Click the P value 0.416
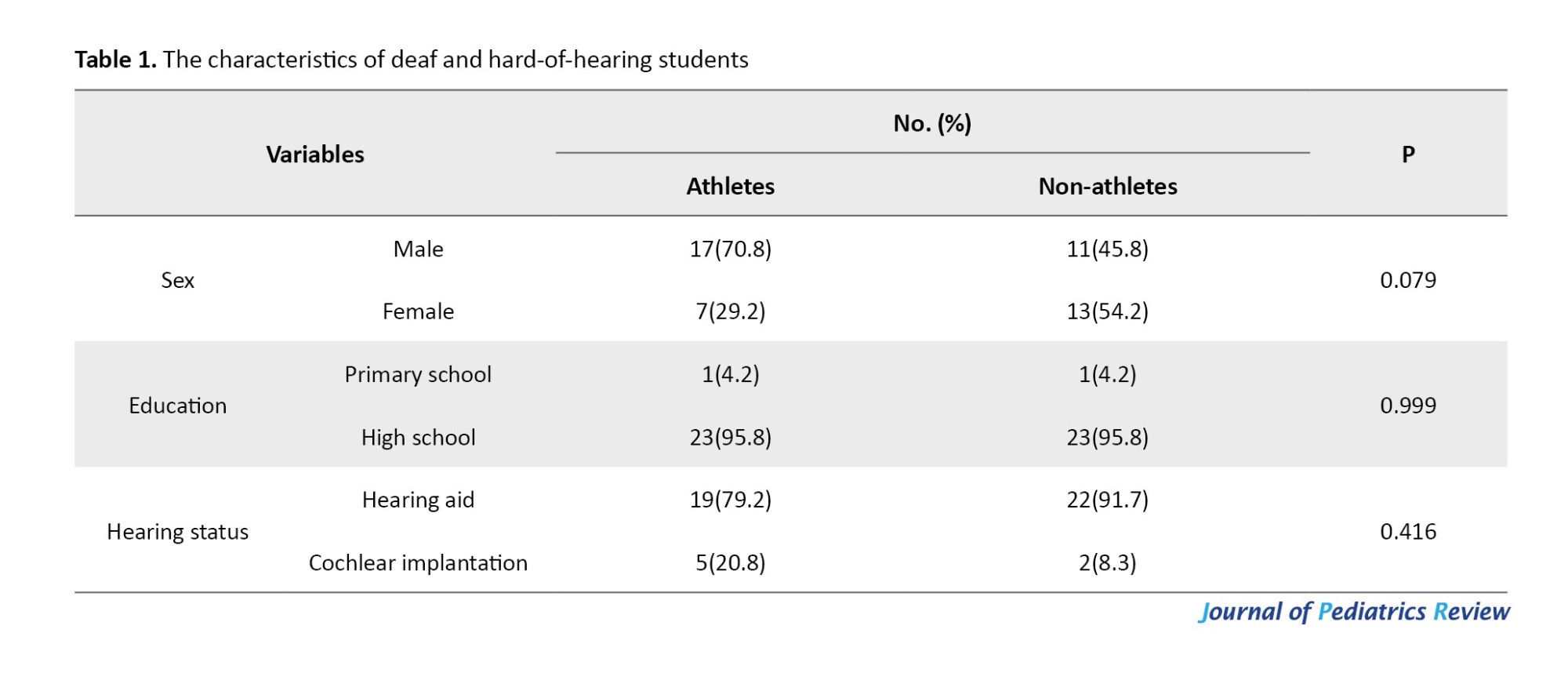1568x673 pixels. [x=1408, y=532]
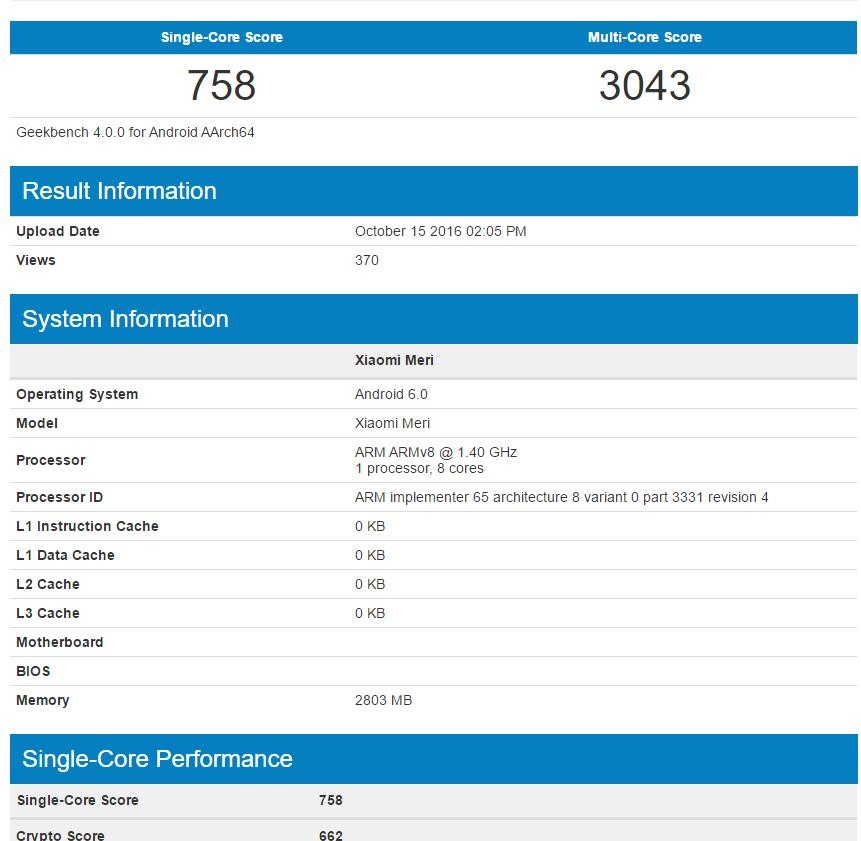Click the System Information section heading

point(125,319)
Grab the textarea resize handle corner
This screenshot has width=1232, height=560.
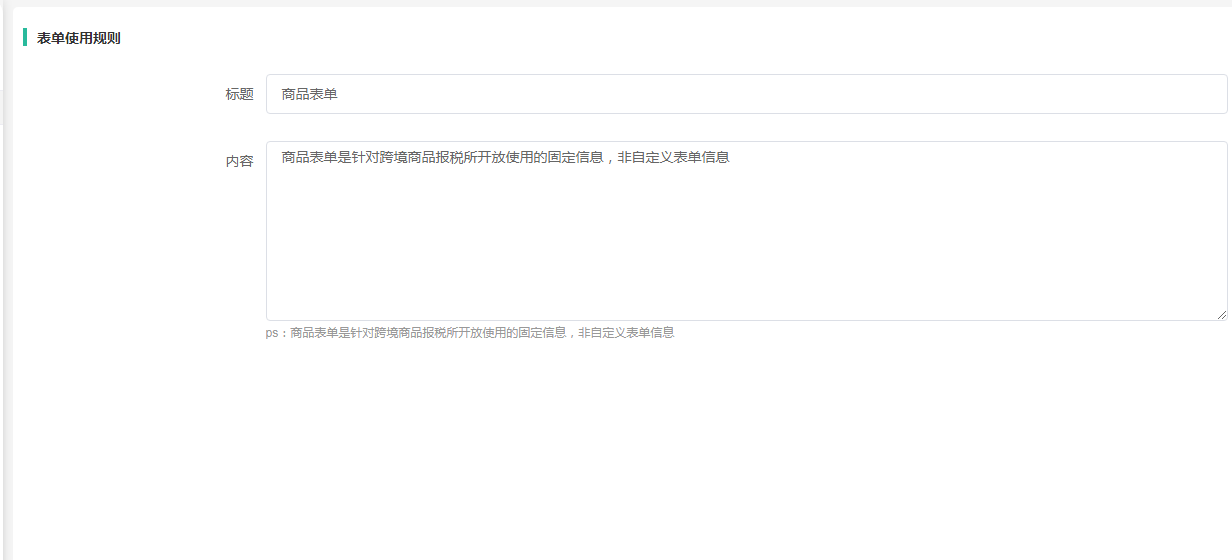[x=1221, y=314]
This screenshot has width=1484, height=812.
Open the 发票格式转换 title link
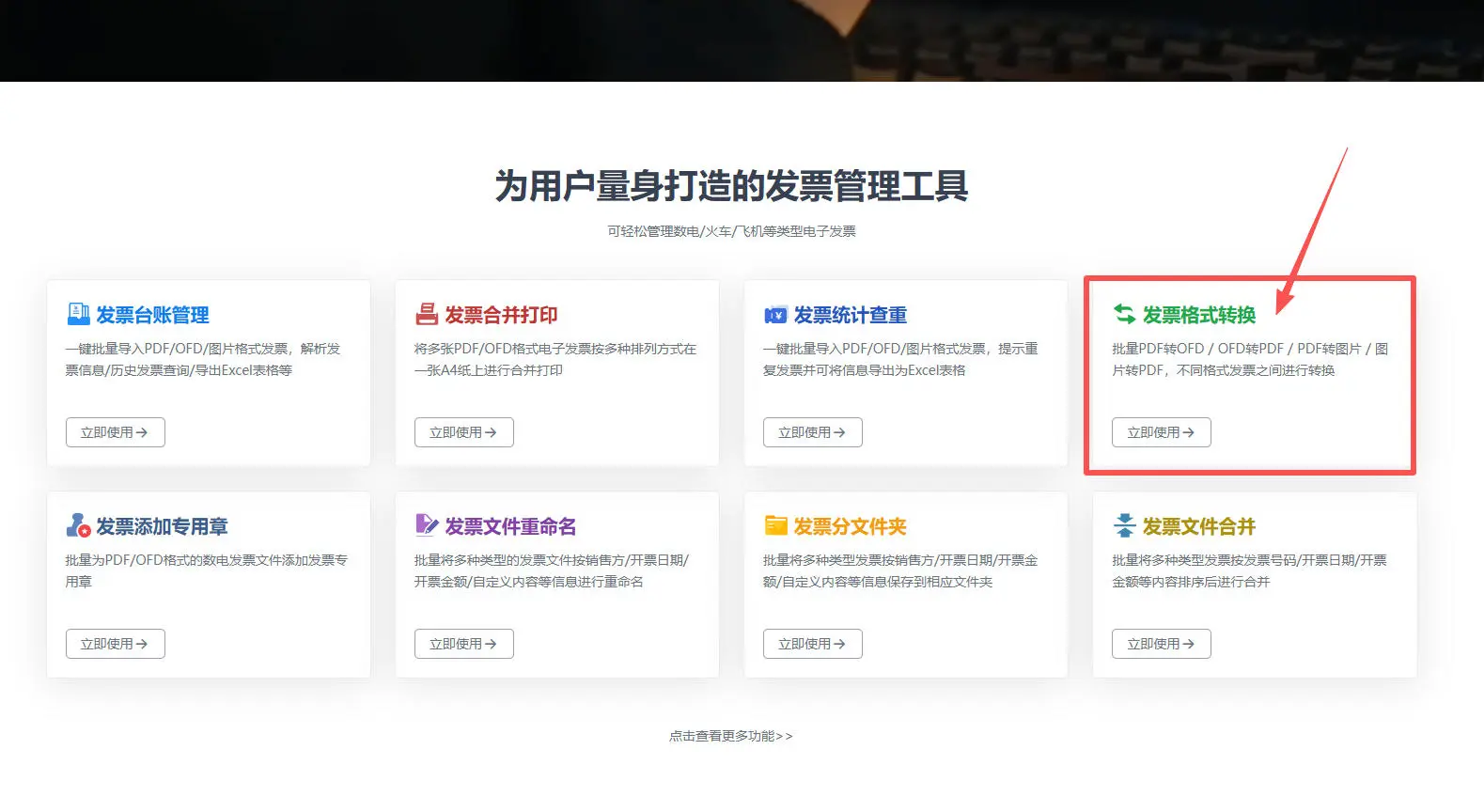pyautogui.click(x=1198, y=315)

---------------

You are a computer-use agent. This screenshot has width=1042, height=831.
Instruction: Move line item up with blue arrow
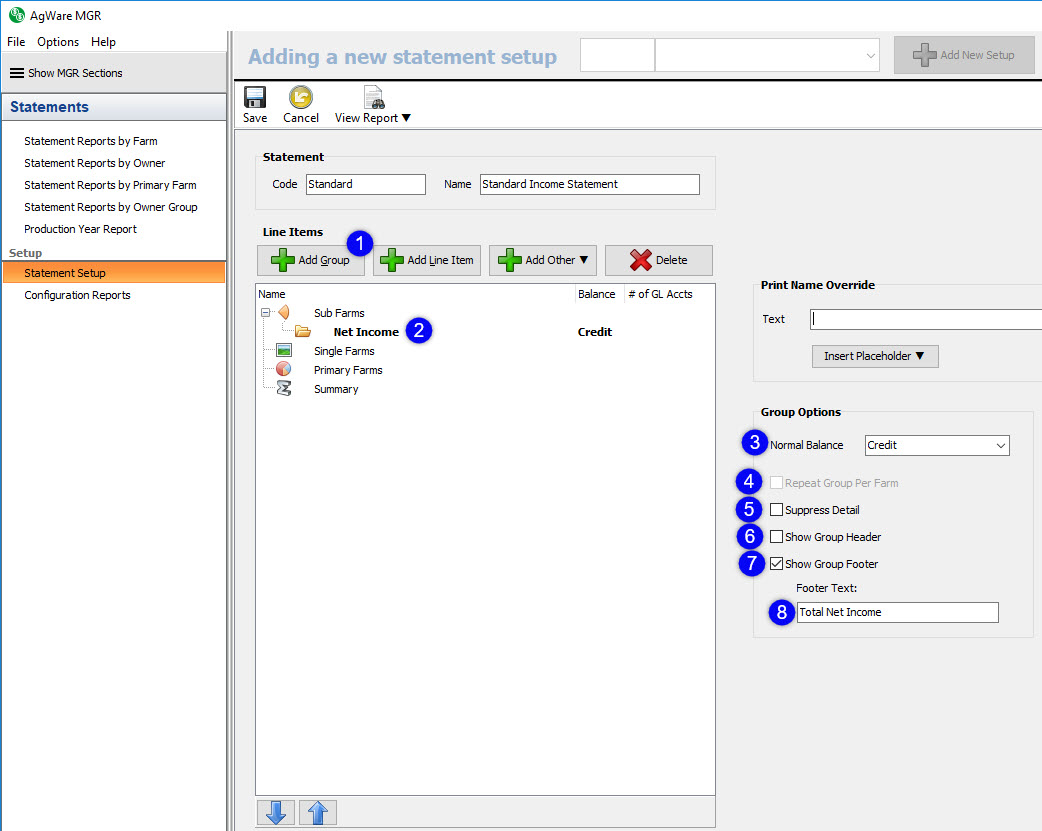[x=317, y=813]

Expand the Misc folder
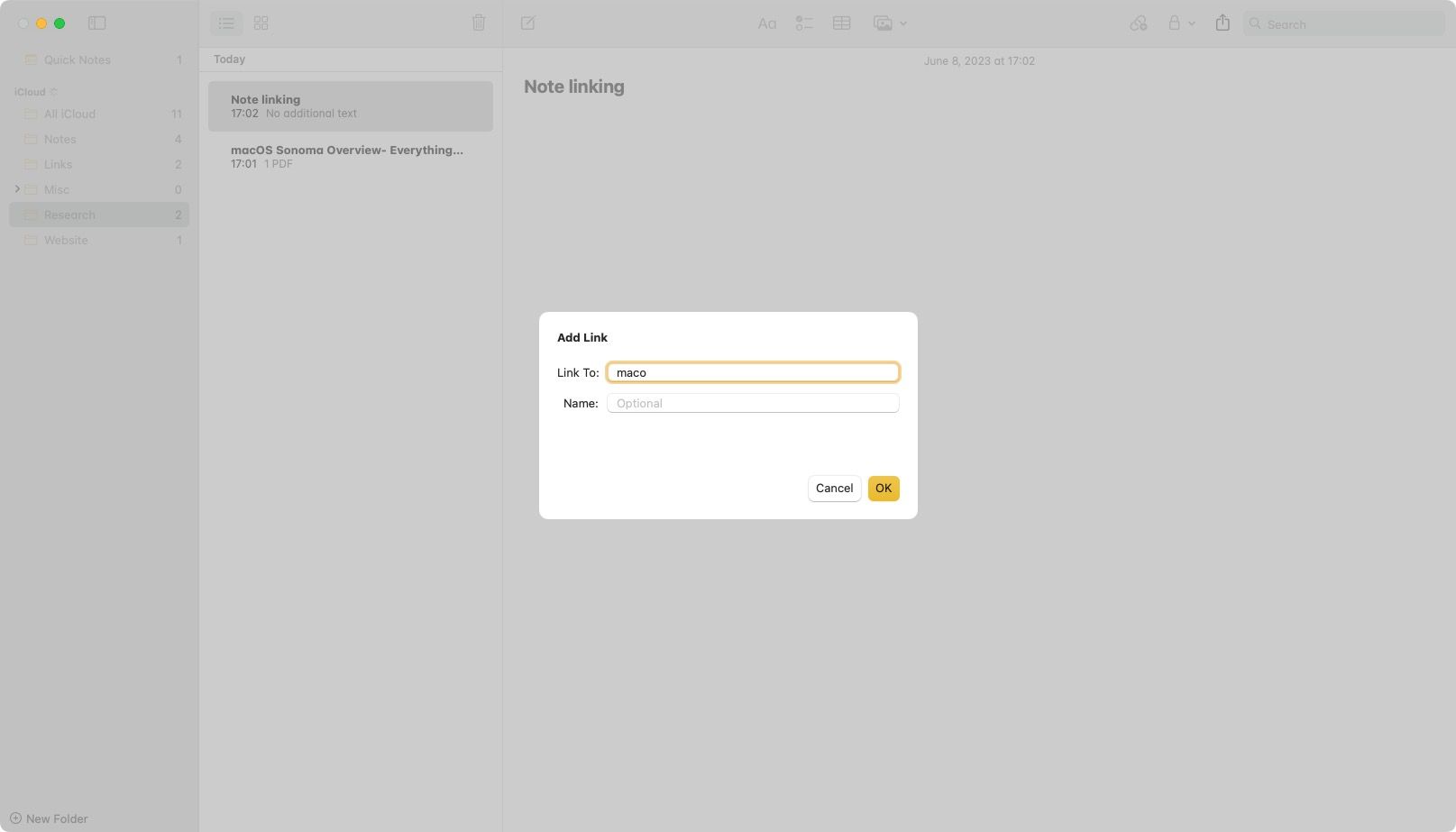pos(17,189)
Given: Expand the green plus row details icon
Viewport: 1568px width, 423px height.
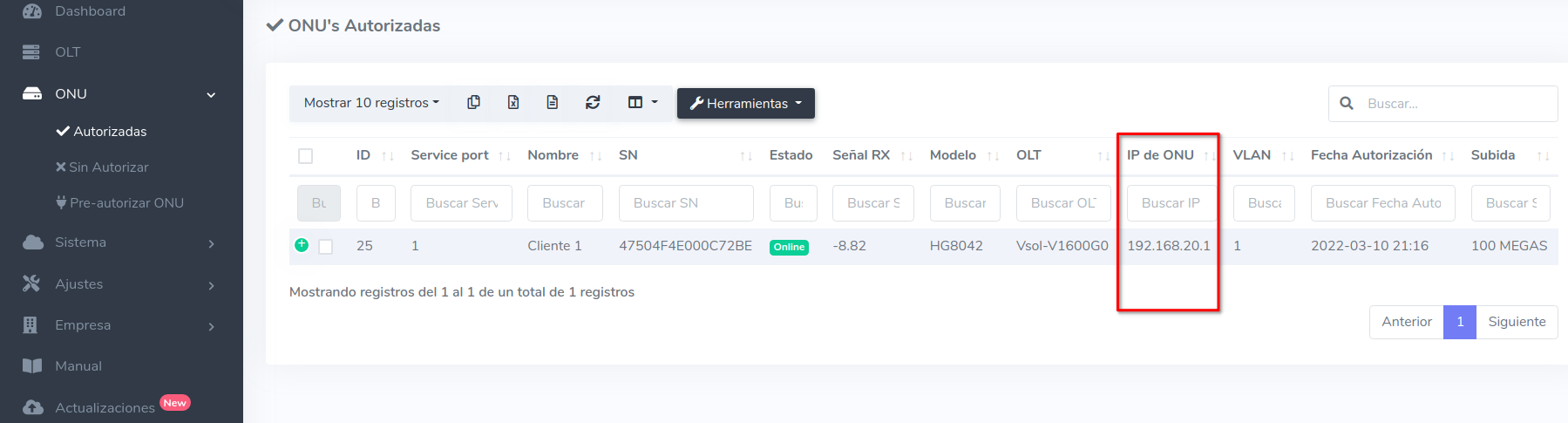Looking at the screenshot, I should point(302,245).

---------------

* What you are asked to do: Rewrite the lines between the one holding "Click the P value 0.416" and the one holding "pyautogui.click(x=1198, y=315)", inclusive, as a JSON list of strings with one string per line and blank lines omitted. Leave the pictures out of the answer.

* Task output:
[
  "Click the P value 0.416",
  "1568x673 pixels. [x=1408, y=532]",
  "Click the System Information section heading",
  "point(125,319)",
  "Grab the textarea resize handle corner",
  "This screenshot has width=1232, height=560.",
  "[x=1221, y=314]",
  "This screenshot has width=1484, height=812.",
  "Open the 发票格式转换 title link",
  "pyautogui.click(x=1198, y=315)"
]